Automated channelrhodopsin engineering

Science Corp’s newest preprint describes work that is even further upstream in the BCI R&D pipeline. The key innovation was to automate and scale up the development of new channelrhodopsin variants. Channelrhodopsins are the proteins that make neurons sensitive to light so that they can be stimulated as part of a neural interface. Science Corp’s team developed an automated high-throughput screening method that they could use to select channelrhodopsin variants with promising properties. In this case they selected one that was sensitive to low levels of light — a property that could feed into future versions of their implants and can perhaps be commercialised independently. The automated protein engineering technology that allowed them to run this screen is equally valuable as an asset, and could potentially be developed into a product for other researchers, or run as a service for the same set of customers that use their MEMS fabrication service.

MEMS fabrication and readymade ASICs

Science Corp’s ‘foundry’ is a MEMS fabrication facility, offering researchers to outsource the fabrication of semi-custom chips that they can use to run experiments. MEMS stands for micro-electro-mechanical systems. These are the chips needed for research and development of almost any kind of implantable neural interface. Setting up a MEMS facility is extremely capital-intensive and it requires specially trained staff. Science Corp acquired a MEMS Facility in 2022, and has since been running it as a commercial shared service for like-minded labs both in academia and industry. While they likely use a fraction of its capacity for their own projects, allowing customers to share the costs accelerates innovation in the space. Precision Neuroscience is another BCI company that has a foundry and offers MEMS development, with a similar business model.

Finally, the startup has some off-the-shelf products for labs that work in similar areas. These include programmable ASICs for optical stimulation and electric recording, a headstage, and a software toolkit that works with their system.

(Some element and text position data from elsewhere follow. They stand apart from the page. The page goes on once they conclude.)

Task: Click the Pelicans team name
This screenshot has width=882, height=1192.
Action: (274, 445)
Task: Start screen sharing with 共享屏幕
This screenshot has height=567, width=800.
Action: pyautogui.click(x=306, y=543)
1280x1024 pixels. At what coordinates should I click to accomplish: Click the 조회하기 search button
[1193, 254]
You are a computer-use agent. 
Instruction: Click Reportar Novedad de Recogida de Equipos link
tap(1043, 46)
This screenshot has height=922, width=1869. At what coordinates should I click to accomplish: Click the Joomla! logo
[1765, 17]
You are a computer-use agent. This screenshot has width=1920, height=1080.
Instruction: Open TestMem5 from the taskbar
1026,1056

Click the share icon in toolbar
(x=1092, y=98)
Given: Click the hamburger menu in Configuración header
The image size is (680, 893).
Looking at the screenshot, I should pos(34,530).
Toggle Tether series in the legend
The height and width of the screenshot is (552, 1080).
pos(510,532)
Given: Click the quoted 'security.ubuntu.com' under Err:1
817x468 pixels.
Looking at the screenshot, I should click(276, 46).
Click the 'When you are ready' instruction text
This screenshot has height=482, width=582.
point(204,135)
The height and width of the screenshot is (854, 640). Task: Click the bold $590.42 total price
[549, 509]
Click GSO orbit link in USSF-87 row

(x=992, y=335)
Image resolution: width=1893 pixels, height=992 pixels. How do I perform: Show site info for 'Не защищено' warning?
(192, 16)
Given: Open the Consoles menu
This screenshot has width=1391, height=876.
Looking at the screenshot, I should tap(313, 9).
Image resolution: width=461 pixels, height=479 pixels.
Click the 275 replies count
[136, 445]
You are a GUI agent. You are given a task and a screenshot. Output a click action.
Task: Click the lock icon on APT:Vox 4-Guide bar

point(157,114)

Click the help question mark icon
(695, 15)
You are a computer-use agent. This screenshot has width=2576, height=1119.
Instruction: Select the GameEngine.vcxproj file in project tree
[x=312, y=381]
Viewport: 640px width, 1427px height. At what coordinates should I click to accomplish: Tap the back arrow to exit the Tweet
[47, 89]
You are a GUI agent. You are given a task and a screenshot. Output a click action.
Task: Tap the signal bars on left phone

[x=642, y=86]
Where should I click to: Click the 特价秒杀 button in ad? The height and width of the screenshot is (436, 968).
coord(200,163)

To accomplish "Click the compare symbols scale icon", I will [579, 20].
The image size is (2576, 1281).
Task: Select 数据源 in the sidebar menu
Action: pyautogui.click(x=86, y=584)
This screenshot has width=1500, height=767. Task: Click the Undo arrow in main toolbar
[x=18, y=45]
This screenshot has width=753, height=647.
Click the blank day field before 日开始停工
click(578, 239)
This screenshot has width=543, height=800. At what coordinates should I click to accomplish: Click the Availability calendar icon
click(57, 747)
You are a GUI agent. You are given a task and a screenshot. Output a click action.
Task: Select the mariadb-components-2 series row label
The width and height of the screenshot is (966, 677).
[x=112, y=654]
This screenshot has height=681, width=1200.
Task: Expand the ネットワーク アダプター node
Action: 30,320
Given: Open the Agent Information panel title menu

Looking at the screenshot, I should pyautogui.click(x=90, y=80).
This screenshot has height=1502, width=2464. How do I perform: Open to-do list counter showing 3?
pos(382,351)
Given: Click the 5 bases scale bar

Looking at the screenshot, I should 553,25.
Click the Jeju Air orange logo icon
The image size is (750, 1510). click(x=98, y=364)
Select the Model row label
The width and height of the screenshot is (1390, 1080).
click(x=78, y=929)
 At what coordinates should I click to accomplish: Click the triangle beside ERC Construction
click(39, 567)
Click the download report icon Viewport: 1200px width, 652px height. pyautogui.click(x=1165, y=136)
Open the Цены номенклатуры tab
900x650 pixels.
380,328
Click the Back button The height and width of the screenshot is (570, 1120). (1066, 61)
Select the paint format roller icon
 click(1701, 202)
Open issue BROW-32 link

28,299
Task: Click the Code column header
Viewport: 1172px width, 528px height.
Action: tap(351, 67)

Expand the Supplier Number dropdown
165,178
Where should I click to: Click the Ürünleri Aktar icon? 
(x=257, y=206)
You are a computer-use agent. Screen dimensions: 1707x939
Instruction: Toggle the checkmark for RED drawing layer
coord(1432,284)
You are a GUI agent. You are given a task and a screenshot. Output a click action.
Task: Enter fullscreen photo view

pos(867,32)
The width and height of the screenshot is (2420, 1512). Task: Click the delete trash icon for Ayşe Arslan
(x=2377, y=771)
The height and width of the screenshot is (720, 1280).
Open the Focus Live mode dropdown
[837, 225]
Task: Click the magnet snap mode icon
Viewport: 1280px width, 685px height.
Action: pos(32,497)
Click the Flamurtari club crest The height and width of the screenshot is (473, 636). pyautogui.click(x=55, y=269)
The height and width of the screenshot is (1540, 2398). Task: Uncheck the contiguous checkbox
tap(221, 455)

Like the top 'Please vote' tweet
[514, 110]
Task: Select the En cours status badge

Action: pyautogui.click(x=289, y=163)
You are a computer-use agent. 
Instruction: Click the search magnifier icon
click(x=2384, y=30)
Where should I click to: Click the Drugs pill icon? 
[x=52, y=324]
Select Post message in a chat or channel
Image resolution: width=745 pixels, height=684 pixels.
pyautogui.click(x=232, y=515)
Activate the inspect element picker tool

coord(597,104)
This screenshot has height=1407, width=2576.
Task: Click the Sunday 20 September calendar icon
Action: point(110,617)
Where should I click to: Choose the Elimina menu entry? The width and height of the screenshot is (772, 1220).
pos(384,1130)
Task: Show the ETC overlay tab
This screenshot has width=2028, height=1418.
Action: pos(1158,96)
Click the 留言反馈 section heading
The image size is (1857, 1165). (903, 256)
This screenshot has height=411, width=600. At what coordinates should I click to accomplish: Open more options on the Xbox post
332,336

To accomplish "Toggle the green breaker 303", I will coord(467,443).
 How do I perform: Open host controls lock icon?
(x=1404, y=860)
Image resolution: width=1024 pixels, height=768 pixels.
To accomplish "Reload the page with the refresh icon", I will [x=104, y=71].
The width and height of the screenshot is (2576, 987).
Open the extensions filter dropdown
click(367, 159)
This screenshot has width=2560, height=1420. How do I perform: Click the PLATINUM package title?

The Science Corp portfolio

Science Corp’s portfolio of assets.

The company describes itself as being ‘fully vertically integrated’. An alternate way to phrase it is that Science Corp has a portfolio of investments in BCIs and BCI-adjacent neuroscience research at various stages in the pipeline. Their position is unique, and hard to compare their trajectory to the more established neurotech companies because each of their bets has a slightly different business model and a vastly varying time horizon to maturity. The programmable ASICs, the high-throughput channelrhodopsin screen and the new WiChR F240A channelrhodopsin are assets that they could commercialize early via neuroscience labs and startups, while also using the technology to accelerate their implants. The biohybrid probe is a very early prototype and it will likely be a decade or more before this comes to human trials.

Since being founded in 2021, the company has raised $290MM in total, with the last $100M being from a funding round in early 2025 on the back of the positive results on the PRIMA pivotal clinical trial. Science Corp is responsible for bringing the PRIMA device to patients in the EU, now that the pivotal trial was successful, while attempting to get approval for it through the US FDA. If that works out, the product could potentially generate enough revenue (or attract even more funding) to see their longer-term bets through to fruition.